::: Selected extract
[Numpy-discussion] Adding `offset` argument to np.lib.format.open_memmap and np.load

Tue Mar 1 20:10:55 EST 2011

Den 01.03.2011 14:20, skrev Jon Olav Vik:
> Use case: Generate "large" output for "many" parameter scenarios.
> 1. Preallocate "enormous" output file on disk.
>

That's not a usecase, because this will in general require 64-bit, for 
which the offset parameter does not matter.

> Maybe that is impossible with 32-bit Python: at least I cannot allocate that
> big a file on my laptop.

32-bit Windows will give you 2 GB virtual memory available in user 
space. The reminding 2 GB is reserved for device drivers etc. I don't 
know about Linux, but it is approximately the same. Note that I am not 
talking about physical memory but virtual address space. I am not 
talking about RAM.

When you memory map a file, you use up some of this virtual address 
space. That is the key.

Because the 32-bit address space is so small by today's standard,  we 
often cannot afford to memory map large portions of it. That is where 
the "offset" helps. Instead of memory mapping the whole file, we just 
work with a small window of it. But unlike a NumPy subarray view, this 
slice is in the kernel of the operating system.
::::::
::: Exercise material
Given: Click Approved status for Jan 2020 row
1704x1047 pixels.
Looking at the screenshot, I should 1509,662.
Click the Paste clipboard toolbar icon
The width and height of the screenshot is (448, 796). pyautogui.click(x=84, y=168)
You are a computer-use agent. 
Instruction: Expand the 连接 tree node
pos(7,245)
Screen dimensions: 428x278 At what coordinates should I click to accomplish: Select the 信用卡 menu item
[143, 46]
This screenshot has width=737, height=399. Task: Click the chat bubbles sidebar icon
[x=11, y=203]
::::::
_To do:_
1 > Copy all of the rows verbatim, line for line.
2 > Extend the NumPy mailing-list post on memory-mapping with an offset, picking up after its last sentence.
These rows have no connection to the NumPy mailing-list post.

_Final results:_
1 >
Given: Click Approved status for Jan 2020 row
1704x1047 pixels.
Looking at the screenshot, I should 1509,662.
Click the Paste clipboard toolbar icon
The width and height of the screenshot is (448, 796). pyautogui.click(x=84, y=168)
You are a computer-use agent. 
Instruction: Expand the 连接 tree node
pos(7,245)
Screen dimensions: 428x278 At what coordinates should I click to accomplish: Select the 信用卡 menu item
[143, 46]
This screenshot has width=737, height=399. Task: Click the chat bubbles sidebar icon
[x=11, y=203]

2 >
On 64-bit we have so much virtual memory that it does not matter. How 
much is system dependent. On recent AMD64 processors it is 256 TB, but I 
think Windows 64 "only" gives us 16 of those. Even so, this is still 
approximately 25 times the size of the hard disk on my computer. That 
is, with 64-bit Python I can memory map everything on my computer, and 
it would hardly be noticed in the virtual address space. That is why an 
offset is not needed.

A typical usecase for "offset" is a 32-bit database server memory 
mapping a small vindow of a huge database. On 64-bit the offset could be 
ignored, and the whole database mapped to memory -- one of the reasons 
64-bit database servers perform better.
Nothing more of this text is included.